“My heart was brimming with the longing: to travel all those miles, sometimes nonstop, and come to your place. The urge was so strong, I couldn’t resist it. Oh! Just thinking about wallowing in the cool waters, relishing the scrumptious food aplenty, meeting friends from across the world, made me do a little jig.
But where did it all go? I thought I lost my way. Hell no! I am at the right spot, but the marshy expanse of water is no where in sight. A few early birds were hanging around. Where do we go now after having flown for so many days? I came hopping for a home away from home. You’ve destroyed it all, why? Was sparing this marshy land for us too much to ask?”
-From the unpublished diaries of Ruddy Duck
Thousands of migratory birds come to India’s marshlands and lakes every year as their native habitat becomes temporarily inhabitable. We at least put up a farce of trying to protect our wooded forests. With marshlands, we don’t even pretend we are trying because with hardly any trees around, we don’t consider it something to be protected. Just another piece of land for humans to reclaim for farming and building houses! It didn’t shock us when Adesh Shivekar explained the plight of such areas in our country, for we are known for our greed, no matter the outcome of it wipes away a species or two from this world. Do we ever stop being insensitive to nature?
We were part of the team that went birding at Bhigwan, about 100-odd km from Pune, on Pune-Solapur Road. Adesh along with Mandar Khadilkar’s Nature India has been organising birding trips across India for quite a few years. These two knowledgeable guys made the two-day trip informative as well as pleasurable. Novices in birding, we expected to enjoy the trip whether or not we spot birds; we are happy just to be out there in nature’s lap. What we didn’t bargain for was spotting more than 100 species of birds in two days. That too, in and around just two localities.
A steppe eagle hovers high above the hotel where we are waiting for lunch to be served. And we count 1, the spotting has just begun. At Bhigwan, out comes the spotting scope and we marvels at how close we can see the birds, which are not even able to spot with naked eyes. Trained eyes of Adesh and Mandar with the help of binoculars spot birds far off and they focus the spotting scope on each. Four seconds for each of us to enjoy the beauty and etch the colour and form in the mind.

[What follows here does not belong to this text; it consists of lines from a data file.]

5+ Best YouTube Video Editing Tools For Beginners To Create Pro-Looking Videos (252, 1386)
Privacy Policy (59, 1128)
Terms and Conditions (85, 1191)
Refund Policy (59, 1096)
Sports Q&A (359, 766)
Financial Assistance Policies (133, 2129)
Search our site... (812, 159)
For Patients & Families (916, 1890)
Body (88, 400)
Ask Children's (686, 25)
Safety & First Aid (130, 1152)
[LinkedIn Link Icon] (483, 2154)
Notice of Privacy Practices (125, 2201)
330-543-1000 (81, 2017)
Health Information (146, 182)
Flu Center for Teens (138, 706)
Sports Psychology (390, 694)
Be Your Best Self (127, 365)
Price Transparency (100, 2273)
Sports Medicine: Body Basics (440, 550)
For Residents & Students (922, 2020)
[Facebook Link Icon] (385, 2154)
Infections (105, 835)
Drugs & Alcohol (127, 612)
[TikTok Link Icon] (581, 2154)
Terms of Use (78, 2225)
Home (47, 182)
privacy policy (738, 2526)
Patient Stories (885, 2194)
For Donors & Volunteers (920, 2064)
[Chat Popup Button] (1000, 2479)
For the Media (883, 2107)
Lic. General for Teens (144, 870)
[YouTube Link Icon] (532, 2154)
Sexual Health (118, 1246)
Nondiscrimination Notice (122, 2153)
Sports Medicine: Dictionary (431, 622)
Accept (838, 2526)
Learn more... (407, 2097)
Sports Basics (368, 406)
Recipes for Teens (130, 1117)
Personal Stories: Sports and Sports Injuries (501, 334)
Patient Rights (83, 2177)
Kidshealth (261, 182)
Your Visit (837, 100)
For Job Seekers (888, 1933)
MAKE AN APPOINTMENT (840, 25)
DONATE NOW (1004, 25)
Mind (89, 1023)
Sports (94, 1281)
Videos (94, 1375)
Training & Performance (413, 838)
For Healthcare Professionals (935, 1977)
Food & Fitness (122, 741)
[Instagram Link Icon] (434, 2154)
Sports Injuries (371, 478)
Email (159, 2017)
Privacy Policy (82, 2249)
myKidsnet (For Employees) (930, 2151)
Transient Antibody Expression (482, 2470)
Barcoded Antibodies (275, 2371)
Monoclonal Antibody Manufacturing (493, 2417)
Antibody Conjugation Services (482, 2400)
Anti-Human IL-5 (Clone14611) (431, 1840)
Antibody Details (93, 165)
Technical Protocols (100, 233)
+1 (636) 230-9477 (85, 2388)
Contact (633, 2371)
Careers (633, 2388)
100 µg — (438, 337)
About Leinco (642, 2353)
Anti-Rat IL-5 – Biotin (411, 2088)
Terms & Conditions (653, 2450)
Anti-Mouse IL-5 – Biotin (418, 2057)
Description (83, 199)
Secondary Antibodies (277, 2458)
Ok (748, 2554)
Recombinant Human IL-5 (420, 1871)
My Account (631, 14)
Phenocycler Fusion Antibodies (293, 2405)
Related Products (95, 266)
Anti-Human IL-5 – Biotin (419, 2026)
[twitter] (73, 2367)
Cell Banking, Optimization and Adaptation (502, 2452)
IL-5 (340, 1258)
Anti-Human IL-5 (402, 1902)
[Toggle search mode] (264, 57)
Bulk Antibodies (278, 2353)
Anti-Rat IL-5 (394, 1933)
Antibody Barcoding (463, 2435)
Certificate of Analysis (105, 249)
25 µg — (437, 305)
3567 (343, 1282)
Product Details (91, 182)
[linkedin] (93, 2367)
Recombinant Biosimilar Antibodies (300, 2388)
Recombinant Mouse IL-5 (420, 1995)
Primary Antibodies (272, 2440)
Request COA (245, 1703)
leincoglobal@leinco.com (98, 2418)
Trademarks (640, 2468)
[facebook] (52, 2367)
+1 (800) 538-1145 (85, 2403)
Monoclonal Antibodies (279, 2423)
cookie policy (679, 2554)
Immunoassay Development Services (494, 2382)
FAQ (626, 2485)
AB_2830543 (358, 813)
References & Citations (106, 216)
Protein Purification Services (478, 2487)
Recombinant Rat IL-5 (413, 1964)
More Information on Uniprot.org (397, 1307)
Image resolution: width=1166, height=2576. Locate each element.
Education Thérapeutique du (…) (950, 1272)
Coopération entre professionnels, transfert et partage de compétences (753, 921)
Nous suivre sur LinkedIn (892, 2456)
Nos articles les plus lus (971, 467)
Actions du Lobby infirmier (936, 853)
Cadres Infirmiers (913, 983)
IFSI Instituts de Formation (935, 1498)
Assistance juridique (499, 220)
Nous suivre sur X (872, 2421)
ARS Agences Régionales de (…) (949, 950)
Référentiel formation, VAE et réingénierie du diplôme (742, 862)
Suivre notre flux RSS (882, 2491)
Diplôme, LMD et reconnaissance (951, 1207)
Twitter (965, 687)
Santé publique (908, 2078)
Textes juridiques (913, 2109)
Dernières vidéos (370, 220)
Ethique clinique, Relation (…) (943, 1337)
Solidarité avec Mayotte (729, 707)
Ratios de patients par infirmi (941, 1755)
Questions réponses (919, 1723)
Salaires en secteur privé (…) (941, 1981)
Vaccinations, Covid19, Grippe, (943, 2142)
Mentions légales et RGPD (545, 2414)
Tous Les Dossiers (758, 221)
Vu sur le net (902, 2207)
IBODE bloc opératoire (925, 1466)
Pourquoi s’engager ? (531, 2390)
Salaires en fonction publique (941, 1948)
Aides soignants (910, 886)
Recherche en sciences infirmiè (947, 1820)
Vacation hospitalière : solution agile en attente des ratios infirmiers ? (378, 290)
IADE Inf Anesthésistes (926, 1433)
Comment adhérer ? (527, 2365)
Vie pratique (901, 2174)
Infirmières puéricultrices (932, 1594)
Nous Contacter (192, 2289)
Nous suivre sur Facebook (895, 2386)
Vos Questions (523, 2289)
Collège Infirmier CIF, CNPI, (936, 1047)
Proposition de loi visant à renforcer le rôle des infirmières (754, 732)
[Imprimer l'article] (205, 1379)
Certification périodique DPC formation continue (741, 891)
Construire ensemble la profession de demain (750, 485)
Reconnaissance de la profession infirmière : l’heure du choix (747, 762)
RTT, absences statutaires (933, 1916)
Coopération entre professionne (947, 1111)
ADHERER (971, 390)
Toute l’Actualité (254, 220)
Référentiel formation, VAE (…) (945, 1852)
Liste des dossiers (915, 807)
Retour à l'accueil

The usual suspects such as red-vented bulbul, green bee-eater, sunbird, brahminy kite and common kingfisher soon gave way to red wattled lapwig, black-winged stilt, ruddy shelduck, garganey, laughing dove, common coot, Eurasian wigeon, wood sandpiper, common sandpiper, river tern, Eurasian marsh harrier, osprey, pheasant-tailed jacana in non-breeding plumage, glossy ibis, comb duck, purple heron, little cormorant, little, great and intermediate egrets, painted stork, bar-headed goose, and many more.
As the sun is getting ready to set, a cloud forms at the horizon. Alas, it turns out to be a formation of birds,doing their synchronised acrobatics before calling it a day. Being so high up in the sky, even discerning eyes looking through spotting scope could not identify those tiny ones. Satiated, we too call it a day.
The early bird catches the worm. So we get up early morning and go to Kumbhargaon, a few kilometers away from Bhigwan, to see those early birds catching the worms. Kumbhargaon combines marshlands and dry lands, so we spot birds whose habitat is small trees and shrubs. as well. Purple swamphen, northern shoveller, wooly-necked stork, barn swallow, red-throated swallow, yellow wattled lapwig, ruff, little-ringed plover, along with many from yesterday’s list greet us at Kumbhargaon.
Exploring the dry land, we feast our eyes on yellow-fronted woodpecker, brahminy starling, rosy starling, Indian robin, yellow wagtail, Siberian stonechat, crow pheasant, Indian silverbill, black drongo, common myna, hoopoe, the highlight being the tiny bluethroat.
A satiating lunch and a nap on the bus refresh us to jog our memories to recollect the birds we sighted. With amble help and prompting from Adesh, we as a group recalled all of them.
This was a trip with information overload, but we enjoyed it tremendously. Other than helping us spot so many birds and cramming us with tonnes of information, Adesh and Mandar also need to be saluted for their excellent organising skills, which left nothing to complain.